In a written submission to the Parliamentary Committee on Human Rights, the Joint Council for the Welfare of Immigrants (JCWI) expressed concern about increasing the powers to obtain biometric information, saying that the proposals “significantly [expand] the class of individual from whom information may be taken without reference to the purpose of information gathering”. This, it said, could be incompatible with human rights legislation.

The digitisation of the hostile environment has been trialled through the EU Settlement Scheme, with people holding a ‘digital only’ status – meaning that they can be verified online but they do not have not any physical documentation proving their migration status. The digitisation process will be expanded to Hong Kong BNO passport holders entering through the new Hong Kong visa route, who have a biometric passport, and will gradually be phased in for the entire migrant population. 

According to the JCWI, “where digital border surveillance systems, and technologies being applied to welfare, housing, and other services, come together, there is a serious risk for all migrants as regards privacy, data security and safe access to vital amenities”. 

In fact, fears around data-sharing have resulted in people with insecure or irregular immigration status, such as undocumented migrant people, avoiding accessing healthcare – even during the pandemic. The result, according to a report into Filipino migrants’ experiences of Coronavirus, was people dying from the virus at home, too scared to seek treatment.

The hostile environment also pushes people into insecure and exploitative work – in the dark economy – dangerous at the best of times but deadly during a pandemic when workers were prevented from isolating and taking time off sick. 

The digitisation of the hostile environment, the JCWI explains, will “make it easier for the Government to increase surveillance – and subsequently criminalise and punish – migrants, who have no choice but to interact with public services on a daily basis”.

There are also concerns about the blockades that may prevent people from opting out of the biometrics system. The Home Office says that fingerprints are retained for 15 years, unless the individual is granted citizenship (in which case the records are deleted sooner), or they are considered an immigration ‘risk’ (in which case the data may be retained for longer). Facial images, meanwhile, are only deleted when “retention is no longer necessary for use in connection with a function under the Immigration Acts or in relation to nationality”.

Individuals can request that their data is deleted, but they must prove that they satisfy the above requirements – submitting relevant documents and chasing officials.

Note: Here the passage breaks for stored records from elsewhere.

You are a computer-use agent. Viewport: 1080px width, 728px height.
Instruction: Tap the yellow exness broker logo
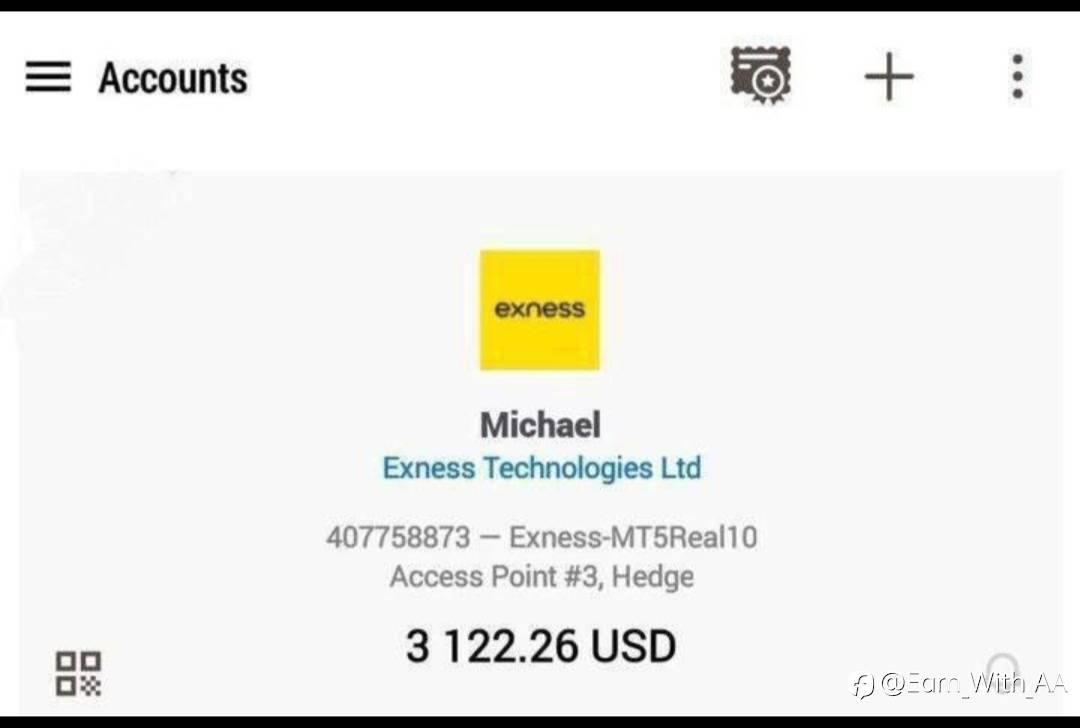tap(539, 310)
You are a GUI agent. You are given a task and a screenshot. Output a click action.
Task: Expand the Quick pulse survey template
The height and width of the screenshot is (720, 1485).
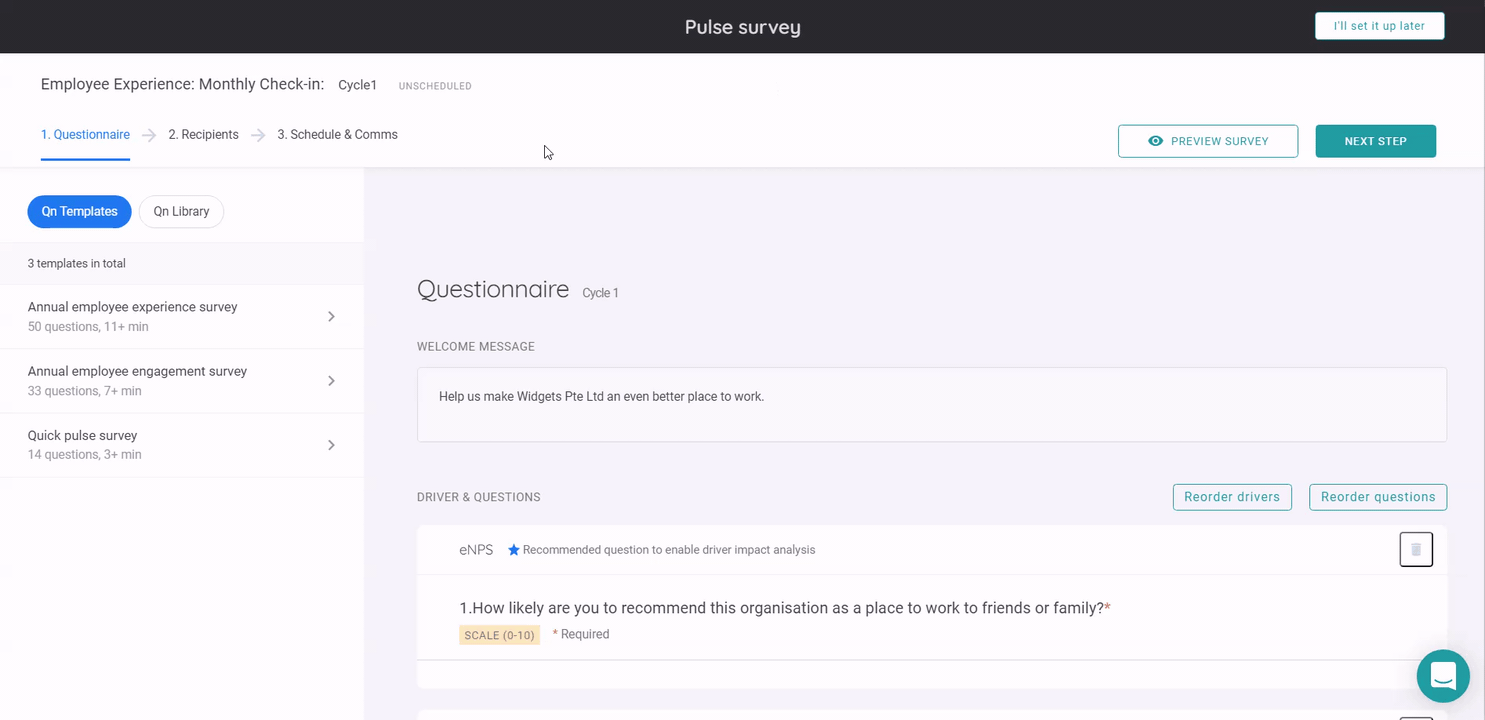tap(331, 444)
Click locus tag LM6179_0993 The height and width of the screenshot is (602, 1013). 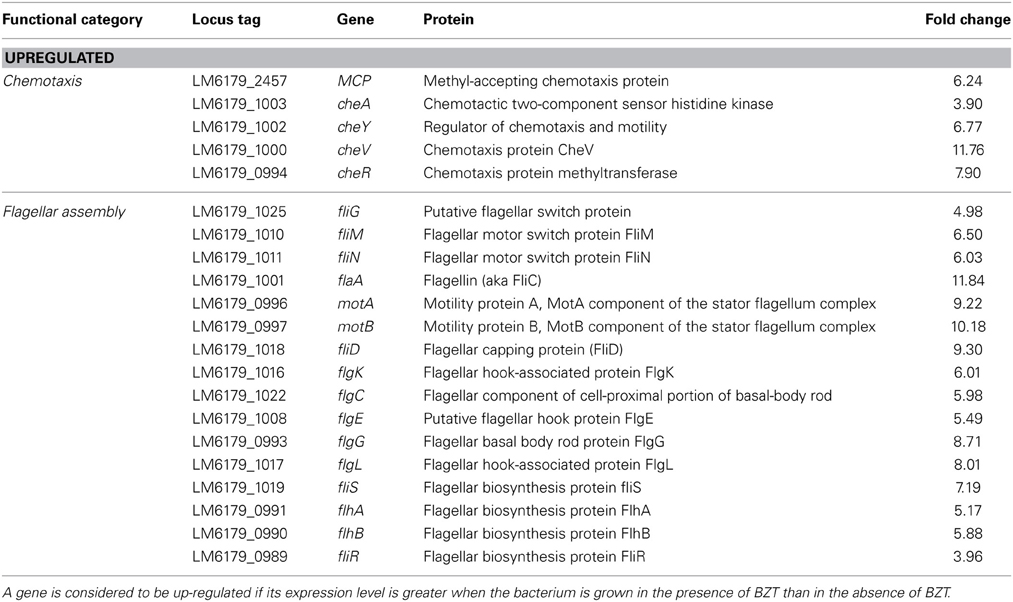point(240,442)
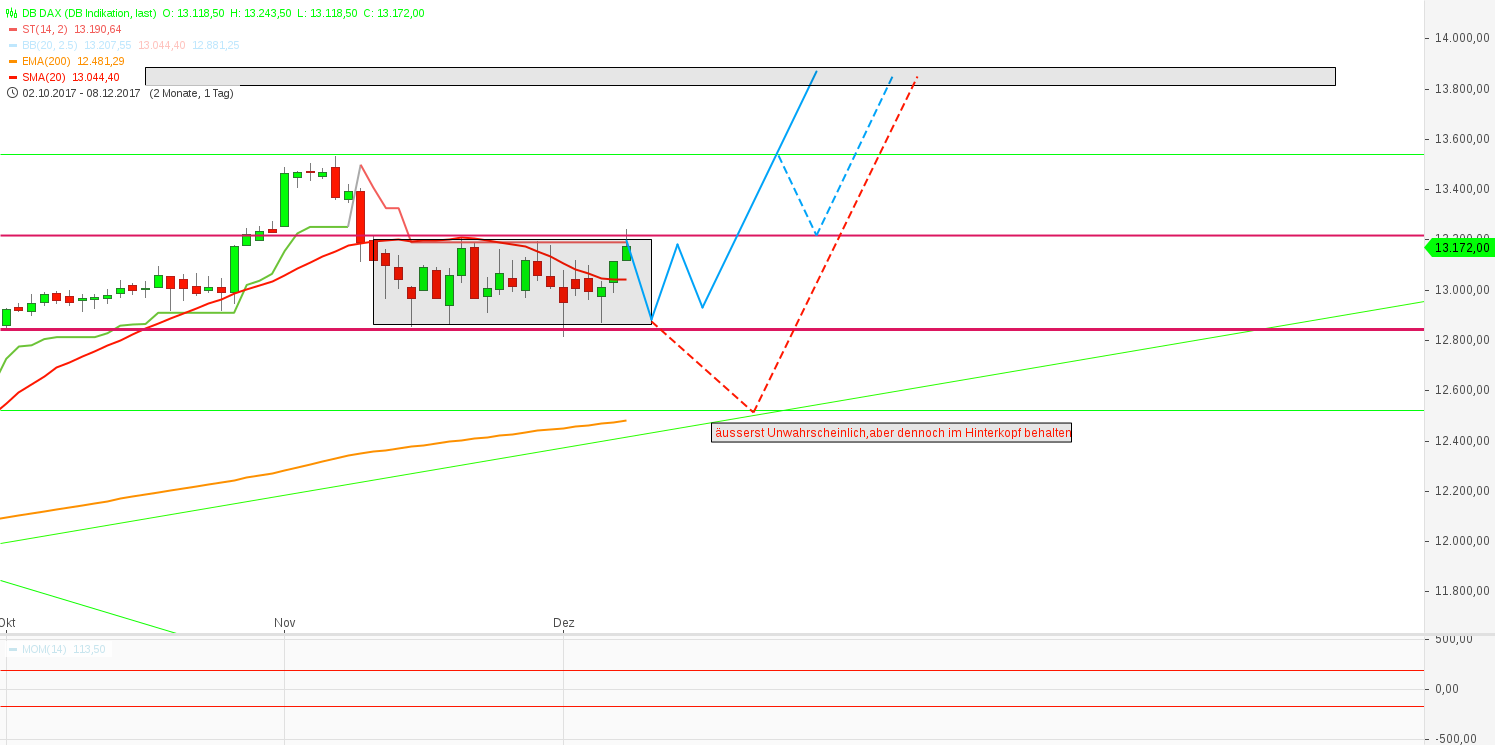Image resolution: width=1495 pixels, height=745 pixels.
Task: Select the Dez axis label
Action: coord(565,622)
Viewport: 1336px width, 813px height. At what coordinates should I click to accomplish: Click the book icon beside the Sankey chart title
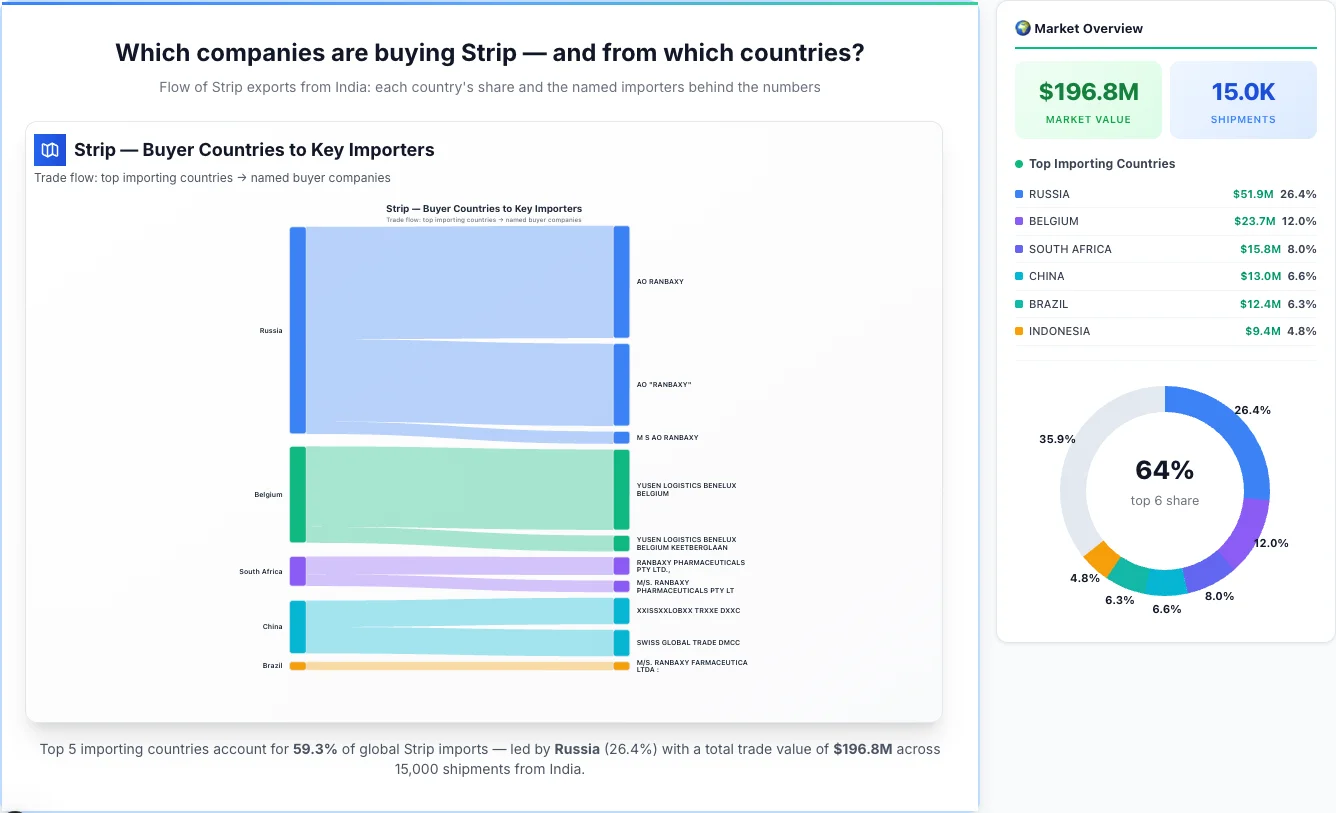pos(48,149)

And, even at the end of the process, the Government may decide that it has a “legitimate need to continue to keep or use their data”.

This route is highly unlikely to be pursued by individuals at the margins of society, especially those who have an instinctive distrust of public authorities, potentially leading to few people challenging the Government’s data dominance.

Concerns have also been raised about the Home Office’s track record of managing sensitive information, with the Public Accounts Committee already criticising the department for presiding over a “litany of failure” for its digital border programme. Errors can even lead to people being wrongfully denied access to healthcare or the legal right to work.

“It is a matter of fact that the Home Office has an abysmal record on delivering on IT projects despite its huge budget,” Privacy International experts told Byline Times. “We have estimated that annual expenditure exceeds £2 billion. There is a risk that this will be yet another example of the department throwing money at arms and tech companies for shiny new features which never materialise.”

The Home Office has been approached for comment.